The Mystery of the Missing Pi Phase Shift in Gaussian Beam Interference

[davidbenari]

The superposition of a gaussian beam and a plane wave generates a pattern of rings whose phase shift before and after the focal plane (of the gaussian beam) is ##\pi##. This means that if you measure interference before and after you'll see the minimums and maximums of intensity invert.

We can create the superposition via

##(e^{-ikz}+\frac{w_0}{w(z)}e^{-r^2/w(z)^2}e^{-i(kz+\frac{kr^2}{2R(z)}-\psi(z))} ) * (e^{ikz}+\frac{w_0}{w(z)}e^{-r^2/w(z)^2}e^{i(kz+\frac{kr^2}{2R(z)}-\psi(z))} )##

The obtained expression is

##1+\frac{w_0^2}{w(z)^2}\exp(-2r^2/w(z)^2) + 2 \frac{w_0}{w(z)} e^{-r^2/w(z)^2} \cos (\frac{kr^2}{2R(z)}-\psi(z))##

Remember ##R(z)=z[1+(z_R/z)^2]## and ##\psi(z)=\textrm{arctan}(z/z_R)##

MY PROBLEM IS:

This equation doesn't predict the pi phase shift!

Consider the argument of the cosine function.

##R(z^+)= R##

At ##z^+##

The argument is

##\frac{kr^2}{2R}-\pi/2##

at ##z=-z^+##

The argument is

##\frac{-kr^2}{2R}+\pi/2##

Now we know ##cos(\theta)=cos(-\theta)## therefore there is no pi phase shift.

But I know as a matter of fact that there should be a pi phase shift( I've observed it!).

But I don't understand what's happening here mathematically.

Any help will be very much appreciated.

 

[blue_leaf77]

By ##\pi## phase change, they must mean the Gouy phase ##\psi(z)##. As you go from ##-\infty## to ##\infty##, this term undergoes a change of ##\pi##.

 

[davidbenari]

Yeah, but the interference term isn't changing by ##\pi## which would explain the inversion of fringes.
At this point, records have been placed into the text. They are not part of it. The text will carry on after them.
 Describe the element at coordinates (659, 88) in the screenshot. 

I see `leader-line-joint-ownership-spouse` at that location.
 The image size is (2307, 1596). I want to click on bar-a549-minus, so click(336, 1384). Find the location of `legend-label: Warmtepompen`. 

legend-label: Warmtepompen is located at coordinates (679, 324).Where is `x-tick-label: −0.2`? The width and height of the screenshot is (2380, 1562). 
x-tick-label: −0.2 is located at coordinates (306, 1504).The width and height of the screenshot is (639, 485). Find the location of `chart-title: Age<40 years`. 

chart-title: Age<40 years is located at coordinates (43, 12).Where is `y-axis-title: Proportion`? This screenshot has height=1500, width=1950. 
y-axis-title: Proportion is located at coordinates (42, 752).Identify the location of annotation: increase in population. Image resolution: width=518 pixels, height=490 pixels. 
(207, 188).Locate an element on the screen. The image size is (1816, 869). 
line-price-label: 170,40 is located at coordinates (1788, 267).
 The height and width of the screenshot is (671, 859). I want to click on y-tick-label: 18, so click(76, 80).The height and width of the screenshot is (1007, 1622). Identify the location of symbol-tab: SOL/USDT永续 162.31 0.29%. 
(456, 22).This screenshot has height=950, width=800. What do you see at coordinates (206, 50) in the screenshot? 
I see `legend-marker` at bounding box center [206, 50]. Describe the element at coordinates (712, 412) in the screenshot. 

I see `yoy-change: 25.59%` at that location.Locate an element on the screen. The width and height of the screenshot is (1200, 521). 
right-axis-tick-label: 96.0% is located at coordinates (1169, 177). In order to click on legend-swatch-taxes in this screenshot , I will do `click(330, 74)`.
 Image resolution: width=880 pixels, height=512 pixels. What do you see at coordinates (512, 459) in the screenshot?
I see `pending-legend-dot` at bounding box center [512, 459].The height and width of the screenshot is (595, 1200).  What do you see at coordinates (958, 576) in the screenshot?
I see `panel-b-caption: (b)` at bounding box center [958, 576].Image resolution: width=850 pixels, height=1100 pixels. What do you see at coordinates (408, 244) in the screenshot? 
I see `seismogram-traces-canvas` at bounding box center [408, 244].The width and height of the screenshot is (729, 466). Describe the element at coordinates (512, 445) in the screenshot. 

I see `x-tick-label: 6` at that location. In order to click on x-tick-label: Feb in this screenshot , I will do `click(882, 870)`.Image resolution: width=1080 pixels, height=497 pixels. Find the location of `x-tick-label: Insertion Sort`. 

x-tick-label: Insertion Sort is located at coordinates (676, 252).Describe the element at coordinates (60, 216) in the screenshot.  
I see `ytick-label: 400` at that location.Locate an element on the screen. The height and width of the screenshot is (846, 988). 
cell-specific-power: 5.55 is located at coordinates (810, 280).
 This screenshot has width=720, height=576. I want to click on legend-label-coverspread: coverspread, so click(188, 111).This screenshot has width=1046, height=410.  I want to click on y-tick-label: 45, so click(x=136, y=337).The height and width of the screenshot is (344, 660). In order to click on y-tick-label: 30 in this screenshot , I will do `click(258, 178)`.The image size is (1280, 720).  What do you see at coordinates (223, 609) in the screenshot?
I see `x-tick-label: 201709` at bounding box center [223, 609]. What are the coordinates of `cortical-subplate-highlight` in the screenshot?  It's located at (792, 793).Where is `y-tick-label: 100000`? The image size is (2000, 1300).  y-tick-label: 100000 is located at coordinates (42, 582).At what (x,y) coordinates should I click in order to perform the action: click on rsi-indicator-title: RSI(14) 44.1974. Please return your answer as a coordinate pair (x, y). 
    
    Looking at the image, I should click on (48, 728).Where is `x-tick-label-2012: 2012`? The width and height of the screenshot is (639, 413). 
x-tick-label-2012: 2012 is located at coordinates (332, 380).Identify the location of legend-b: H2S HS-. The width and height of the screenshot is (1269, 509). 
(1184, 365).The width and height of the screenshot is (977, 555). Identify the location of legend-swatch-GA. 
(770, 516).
How else can one explain this inversion of fringes ? The sources I've seen just say "it's due to the gouy phase as can be seen from the interference term".

 

[davidbenari]

Is there any way to write a coordinate free gaussian beam so as to make ##k## negative some times? This would fix a lot of things!